Re: Uninitialized value in __sk_nulls_add_node_rcu()

[Eric Dumazet]

On Tue, 2017-12-05 at 14:39 -0500, Craig Gallek wrote:
> On Tue, Dec 5, 2017 at 9:18 AM, Eric Dumazet <eric.dumazet@gmail.com>
> wrote:
> > On Tue, 2017-12-05 at 06:15 -0800, Eric Dumazet wrote:
> > > 
> > > +     hlist_nulls_add_head_rcu(&sk->sk_nulss_node, list);
> > 
> > Typo here, this needs sk_nulls_node of course.
> > 
> 
> Thanks Eric, this looks good to me.  The tail insertion is still
> required in udp_lib_get_port for the second layer hash, but not here.
> fwiw, reuseport_dualstack in the selftests directory verifies this
> behavior.  I tried it with your patch (it still passes) and removing
> the udp_lib_get_port path (to make sure it breaks when it should).
> 

Thanks for confirming this, I will send the official patch then ;)

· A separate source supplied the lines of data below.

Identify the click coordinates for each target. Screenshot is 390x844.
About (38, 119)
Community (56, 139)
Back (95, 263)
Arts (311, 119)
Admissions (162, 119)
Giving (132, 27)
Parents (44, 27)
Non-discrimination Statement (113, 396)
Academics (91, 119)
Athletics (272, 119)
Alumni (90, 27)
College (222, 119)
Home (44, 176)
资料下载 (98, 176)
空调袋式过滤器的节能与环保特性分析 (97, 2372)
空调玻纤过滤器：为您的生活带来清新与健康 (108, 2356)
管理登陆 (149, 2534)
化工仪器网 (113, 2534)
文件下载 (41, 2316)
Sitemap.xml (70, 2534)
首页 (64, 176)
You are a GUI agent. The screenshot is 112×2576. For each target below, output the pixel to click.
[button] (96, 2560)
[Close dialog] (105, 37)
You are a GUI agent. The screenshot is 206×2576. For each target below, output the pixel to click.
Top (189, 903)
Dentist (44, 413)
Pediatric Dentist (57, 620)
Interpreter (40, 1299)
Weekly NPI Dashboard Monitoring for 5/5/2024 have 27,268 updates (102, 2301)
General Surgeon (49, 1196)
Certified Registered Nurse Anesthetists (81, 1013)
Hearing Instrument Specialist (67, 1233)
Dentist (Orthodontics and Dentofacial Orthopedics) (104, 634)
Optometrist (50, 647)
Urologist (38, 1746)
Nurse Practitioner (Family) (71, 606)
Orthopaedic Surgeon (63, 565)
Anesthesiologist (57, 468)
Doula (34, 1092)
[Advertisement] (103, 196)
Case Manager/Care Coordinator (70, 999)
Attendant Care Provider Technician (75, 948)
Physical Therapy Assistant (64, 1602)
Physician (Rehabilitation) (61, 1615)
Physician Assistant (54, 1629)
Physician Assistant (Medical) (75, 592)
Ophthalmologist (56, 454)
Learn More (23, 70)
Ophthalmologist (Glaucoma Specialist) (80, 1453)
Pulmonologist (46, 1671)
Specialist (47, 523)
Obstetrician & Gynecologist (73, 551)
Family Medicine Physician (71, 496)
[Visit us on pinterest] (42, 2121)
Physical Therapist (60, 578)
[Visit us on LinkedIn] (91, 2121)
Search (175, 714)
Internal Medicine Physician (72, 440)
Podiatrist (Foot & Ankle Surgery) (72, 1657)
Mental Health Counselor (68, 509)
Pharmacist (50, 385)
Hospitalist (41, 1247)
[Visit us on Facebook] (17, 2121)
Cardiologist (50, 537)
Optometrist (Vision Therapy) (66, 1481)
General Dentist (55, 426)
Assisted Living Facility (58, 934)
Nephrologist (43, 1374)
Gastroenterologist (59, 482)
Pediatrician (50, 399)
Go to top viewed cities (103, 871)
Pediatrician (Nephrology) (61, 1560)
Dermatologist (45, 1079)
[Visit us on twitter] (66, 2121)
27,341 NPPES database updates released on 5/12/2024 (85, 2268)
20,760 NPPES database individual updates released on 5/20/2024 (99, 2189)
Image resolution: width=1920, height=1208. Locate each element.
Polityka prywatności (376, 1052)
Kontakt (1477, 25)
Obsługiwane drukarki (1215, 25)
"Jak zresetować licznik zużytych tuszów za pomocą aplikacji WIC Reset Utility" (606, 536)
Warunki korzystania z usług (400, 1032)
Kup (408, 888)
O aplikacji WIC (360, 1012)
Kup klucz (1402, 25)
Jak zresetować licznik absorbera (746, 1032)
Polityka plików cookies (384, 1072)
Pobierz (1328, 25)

Re: Uninitialized value in __sk_nulls_add_node_rcu()

[Craig Gallek]

On Tue, Dec 5, 2017 at 3:07 PM, Eric Dumazet <eric.dumazet@gmail.com> wrote:
> On Tue, 2017-12-05 at 14:39 -0500, Craig Gallek wrote:
>> On Tue, Dec 5, 2017 at 9:18 AM, Eric Dumazet <eric.dumazet@gmail.com>
>> wrote:
>> > On Tue, 2017-12-05 at 06:15 -0800, Eric Dumazet wrote:
>> > >
>> > > +     hlist_nulls_add_head_rcu(&sk->sk_nulss_node, list);
>> >
>> > Typo here, this needs sk_nulls_node of course.
>> >
>>
>> Thanks Eric, this looks good to me.  The tail insertion is still
>> required in udp_lib_get_port for the second layer hash, but not here.
>> fwiw, reuseport_dualstack in the selftests directory verifies this
>> behavior.  I tried it with your patch (it still passes) and removing
>> the udp_lib_get_port path (to make sure it breaks when it should).
>>
>
> Thanks for confirming this, I will send the official patch then ;)

Great, feel free to include my Acked-by.